» **To be done**
Convert every line of the entries below into a numbered list, omitting all blank lines.
==*==
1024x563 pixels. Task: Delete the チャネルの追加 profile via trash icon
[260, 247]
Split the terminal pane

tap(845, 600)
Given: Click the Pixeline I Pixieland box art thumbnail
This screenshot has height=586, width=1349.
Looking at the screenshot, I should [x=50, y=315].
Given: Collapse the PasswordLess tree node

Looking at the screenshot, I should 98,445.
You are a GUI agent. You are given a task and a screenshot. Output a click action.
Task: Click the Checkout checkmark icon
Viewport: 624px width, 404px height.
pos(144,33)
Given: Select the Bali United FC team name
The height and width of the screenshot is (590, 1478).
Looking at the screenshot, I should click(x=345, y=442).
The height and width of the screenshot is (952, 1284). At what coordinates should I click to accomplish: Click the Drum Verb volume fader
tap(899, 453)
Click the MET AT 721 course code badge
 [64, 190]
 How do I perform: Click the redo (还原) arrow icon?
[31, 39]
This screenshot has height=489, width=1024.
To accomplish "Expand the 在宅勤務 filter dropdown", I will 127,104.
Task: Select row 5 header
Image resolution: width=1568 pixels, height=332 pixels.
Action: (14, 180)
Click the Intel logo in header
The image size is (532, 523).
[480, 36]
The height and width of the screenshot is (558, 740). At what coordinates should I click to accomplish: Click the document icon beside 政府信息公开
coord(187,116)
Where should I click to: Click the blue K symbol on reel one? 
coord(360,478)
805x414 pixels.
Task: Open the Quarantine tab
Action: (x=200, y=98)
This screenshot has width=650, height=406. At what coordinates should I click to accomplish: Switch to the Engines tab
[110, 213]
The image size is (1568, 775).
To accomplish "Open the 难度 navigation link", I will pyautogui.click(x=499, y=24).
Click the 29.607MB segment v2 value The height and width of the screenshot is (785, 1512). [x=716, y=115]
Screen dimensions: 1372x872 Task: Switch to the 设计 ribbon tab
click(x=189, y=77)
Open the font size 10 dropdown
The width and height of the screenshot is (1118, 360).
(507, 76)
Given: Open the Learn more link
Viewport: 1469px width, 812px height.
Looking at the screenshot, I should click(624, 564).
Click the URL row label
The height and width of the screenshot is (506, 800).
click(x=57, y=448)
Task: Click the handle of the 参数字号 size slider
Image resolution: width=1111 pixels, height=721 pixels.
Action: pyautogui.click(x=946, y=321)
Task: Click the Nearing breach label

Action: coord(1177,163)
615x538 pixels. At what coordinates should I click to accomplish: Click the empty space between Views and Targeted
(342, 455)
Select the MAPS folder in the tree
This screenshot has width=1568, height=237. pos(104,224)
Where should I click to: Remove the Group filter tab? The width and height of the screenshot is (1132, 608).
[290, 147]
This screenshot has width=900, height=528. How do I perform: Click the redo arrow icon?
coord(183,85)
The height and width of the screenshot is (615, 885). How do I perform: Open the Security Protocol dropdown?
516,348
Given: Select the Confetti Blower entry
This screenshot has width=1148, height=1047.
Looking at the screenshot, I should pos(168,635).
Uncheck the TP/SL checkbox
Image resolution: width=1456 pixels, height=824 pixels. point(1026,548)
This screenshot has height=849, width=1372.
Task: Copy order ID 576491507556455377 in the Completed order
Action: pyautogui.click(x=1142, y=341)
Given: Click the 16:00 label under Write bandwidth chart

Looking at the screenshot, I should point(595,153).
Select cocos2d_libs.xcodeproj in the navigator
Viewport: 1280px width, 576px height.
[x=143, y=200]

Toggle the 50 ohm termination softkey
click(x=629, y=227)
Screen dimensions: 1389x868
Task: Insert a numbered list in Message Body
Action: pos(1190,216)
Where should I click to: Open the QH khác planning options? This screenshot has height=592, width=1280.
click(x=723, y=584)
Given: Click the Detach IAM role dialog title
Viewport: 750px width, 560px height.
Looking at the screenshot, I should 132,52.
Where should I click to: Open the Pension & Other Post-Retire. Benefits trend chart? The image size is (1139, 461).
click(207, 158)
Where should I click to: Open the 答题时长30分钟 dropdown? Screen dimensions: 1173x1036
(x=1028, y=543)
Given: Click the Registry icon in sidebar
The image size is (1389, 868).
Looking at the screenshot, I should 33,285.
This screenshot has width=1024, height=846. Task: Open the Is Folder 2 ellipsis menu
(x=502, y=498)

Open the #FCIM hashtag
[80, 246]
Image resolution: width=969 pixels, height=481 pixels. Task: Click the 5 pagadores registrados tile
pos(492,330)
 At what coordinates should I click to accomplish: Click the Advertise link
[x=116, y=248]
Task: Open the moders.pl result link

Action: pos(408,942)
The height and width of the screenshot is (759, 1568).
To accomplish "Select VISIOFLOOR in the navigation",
==*==
» **The response**
1. 1024x563 pixels. Task: Delete the チャネルの追加 profile via trash icon
2. [260, 247]
3. Split the terminal pane
4. tap(845, 600)
5. Given: Click the Pixeline I Pixieland box art thumbnail
6. This screenshot has height=586, width=1349.
7. Looking at the screenshot, I should [x=50, y=315].
8. Given: Collapse the PasswordLess tree node
9. Looking at the screenshot, I should 98,445.
10. You are a GUI agent. You are given a task and a screenshot. Output a click action.
11. Task: Click the Checkout checkmark icon
12. Viewport: 624px width, 404px height.
13. pos(144,33)
14. Given: Select the Bali United FC team name
15. The height and width of the screenshot is (590, 1478).
16. Looking at the screenshot, I should click(x=345, y=442).
17. The height and width of the screenshot is (952, 1284). At what coordinates should I click to accomplish: Click the Drum Verb volume fader
18. tap(899, 453)
19. Click the MET AT 721 course code badge
20.  [64, 190]
21.  How do I perform: Click the redo (还原) arrow icon?
22. [31, 39]
23. This screenshot has height=489, width=1024.
24. To accomplish "Expand the 在宅勤務 filter dropdown", I will 127,104.
25. Task: Select row 5 header
26. Image resolution: width=1568 pixels, height=332 pixels.
27. Action: (14, 180)
28. Click the Intel logo in header
29. The image size is (532, 523).
30. [480, 36]
31. The height and width of the screenshot is (558, 740). At what coordinates should I click to accomplish: Click the document icon beside 政府信息公开
32. coord(187,116)
33. Where should I click to: Click the blue K symbol on reel one? 
34. coord(360,478)
35. 805x414 pixels.
36. Task: Open the Quarantine tab
37. Action: (x=200, y=98)
38. This screenshot has width=650, height=406. At what coordinates should I click to accomplish: Switch to the Engines tab
39. [110, 213]
40. The image size is (1568, 775).
41. To accomplish "Open the 难度 navigation link", I will pyautogui.click(x=499, y=24).
42. Click the 29.607MB segment v2 value The height and width of the screenshot is (785, 1512). [x=716, y=115]
43. Screen dimensions: 1372x872 Task: Switch to the 设计 ribbon tab
44. click(x=189, y=77)
45. Open the font size 10 dropdown
46. The width and height of the screenshot is (1118, 360).
47. (507, 76)
48. Given: Open the Learn more link
49. Viewport: 1469px width, 812px height.
50. Looking at the screenshot, I should click(624, 564).
51. Click the URL row label
52. The height and width of the screenshot is (506, 800).
53. click(x=57, y=448)
54. Task: Click the handle of the 参数字号 size slider
55. Image resolution: width=1111 pixels, height=721 pixels.
56. Action: pyautogui.click(x=946, y=321)
57. Task: Click the Nearing breach label
58. Action: coord(1177,163)
59. 615x538 pixels. At what coordinates should I click to accomplish: Click the empty space between Views and Targeted
60. (342, 455)
61. Select the MAPS folder in the tree
62. This screenshot has width=1568, height=237. pos(104,224)
63. Where should I click to: Remove the Group filter tab? The width and height of the screenshot is (1132, 608).
64. [290, 147]
65. This screenshot has width=900, height=528. How do I perform: Click the redo arrow icon?
66. coord(183,85)
67. The height and width of the screenshot is (615, 885). How do I perform: Open the Security Protocol dropdown?
68. 516,348
69. Given: Select the Confetti Blower entry
70. This screenshot has width=1148, height=1047.
71. Looking at the screenshot, I should pos(168,635).
72. Uncheck the TP/SL checkbox
73. Image resolution: width=1456 pixels, height=824 pixels. point(1026,548)
74. This screenshot has height=849, width=1372.
75. Task: Copy order ID 576491507556455377 in the Completed order
76. Action: pyautogui.click(x=1142, y=341)
77. Given: Click the 16:00 label under Write bandwidth chart
78. Looking at the screenshot, I should point(595,153).
79. Select cocos2d_libs.xcodeproj in the navigator
80. Viewport: 1280px width, 576px height.
81. [x=143, y=200]
82. Toggle the 50 ohm termination softkey
83. click(x=629, y=227)
84. Screen dimensions: 1389x868
85. Task: Insert a numbered list in Message Body
86. Action: pos(1190,216)
87. Where should I click to: Open the QH khác planning options? This screenshot has height=592, width=1280.
88. click(x=723, y=584)
89. Given: Click the Detach IAM role dialog title
90. Viewport: 750px width, 560px height.
91. Looking at the screenshot, I should 132,52.
92. Where should I click to: Open the Pension & Other Post-Retire. Benefits trend chart? The image size is (1139, 461).
93. click(207, 158)
94. Where should I click to: Open the 答题时长30分钟 dropdown? Screen dimensions: 1173x1036
95. (x=1028, y=543)
96. Given: Click the Registry icon in sidebar
97. The image size is (1389, 868).
98. Looking at the screenshot, I should 33,285.
99. This screenshot has width=1024, height=846. Task: Open the Is Folder 2 ellipsis menu
100. (x=502, y=498)
101. Open the #FCIM hashtag
102. [80, 246]
103. Image resolution: width=969 pixels, height=481 pixels. Task: Click the 5 pagadores registrados tile
104. pos(492,330)
105.  At what coordinates should I click to accomplish: Click the Advertise link
106. [x=116, y=248]
107. Task: Open the moders.pl result link
108. Action: pos(408,942)
109. The height and width of the screenshot is (759, 1568).
110. To accomplish "Select VISIOFLOOR in the navigation",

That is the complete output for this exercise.